(Collection entries)
------------

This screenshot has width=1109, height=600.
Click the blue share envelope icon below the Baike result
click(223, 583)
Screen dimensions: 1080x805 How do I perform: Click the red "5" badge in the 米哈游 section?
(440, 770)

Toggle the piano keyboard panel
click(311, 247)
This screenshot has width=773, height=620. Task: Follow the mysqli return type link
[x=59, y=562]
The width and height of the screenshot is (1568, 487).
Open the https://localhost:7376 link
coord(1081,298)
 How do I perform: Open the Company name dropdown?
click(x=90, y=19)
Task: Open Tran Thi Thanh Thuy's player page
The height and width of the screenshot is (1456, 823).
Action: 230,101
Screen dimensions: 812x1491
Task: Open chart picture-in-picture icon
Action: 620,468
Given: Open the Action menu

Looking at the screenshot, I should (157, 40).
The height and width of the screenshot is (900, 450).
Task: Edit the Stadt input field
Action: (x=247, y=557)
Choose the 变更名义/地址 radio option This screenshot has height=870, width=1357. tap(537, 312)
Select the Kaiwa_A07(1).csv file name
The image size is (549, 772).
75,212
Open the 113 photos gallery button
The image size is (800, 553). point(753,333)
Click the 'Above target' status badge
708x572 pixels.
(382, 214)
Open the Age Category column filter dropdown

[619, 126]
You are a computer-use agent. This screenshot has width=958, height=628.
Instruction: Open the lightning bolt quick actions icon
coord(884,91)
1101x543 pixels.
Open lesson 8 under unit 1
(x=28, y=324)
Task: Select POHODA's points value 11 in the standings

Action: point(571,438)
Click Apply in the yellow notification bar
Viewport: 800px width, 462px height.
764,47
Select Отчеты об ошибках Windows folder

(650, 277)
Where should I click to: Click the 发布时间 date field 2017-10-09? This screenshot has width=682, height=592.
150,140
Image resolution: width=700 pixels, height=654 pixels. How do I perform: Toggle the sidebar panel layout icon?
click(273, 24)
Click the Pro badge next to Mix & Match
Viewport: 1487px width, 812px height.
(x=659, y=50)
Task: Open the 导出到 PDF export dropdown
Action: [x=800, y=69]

------------

(TASK):
Print exactly, and only, the lines from the line containing "Open lesson 8 under unit 1" through the final line of the records, both included.

(RESPONSE):
Open lesson 8 under unit 1
(x=28, y=324)
Task: Select POHODA's points value 11 in the standings

Action: point(571,438)
Click Apply in the yellow notification bar
Viewport: 800px width, 462px height.
764,47
Select Отчеты об ошибках Windows folder

(650, 277)
Where should I click to: Click the 发布时间 date field 2017-10-09? This screenshot has width=682, height=592.
150,140
Image resolution: width=700 pixels, height=654 pixels. How do I perform: Toggle the sidebar panel layout icon?
click(273, 24)
Click the Pro badge next to Mix & Match
Viewport: 1487px width, 812px height.
(x=659, y=50)
Task: Open the 导出到 PDF export dropdown
Action: [x=800, y=69]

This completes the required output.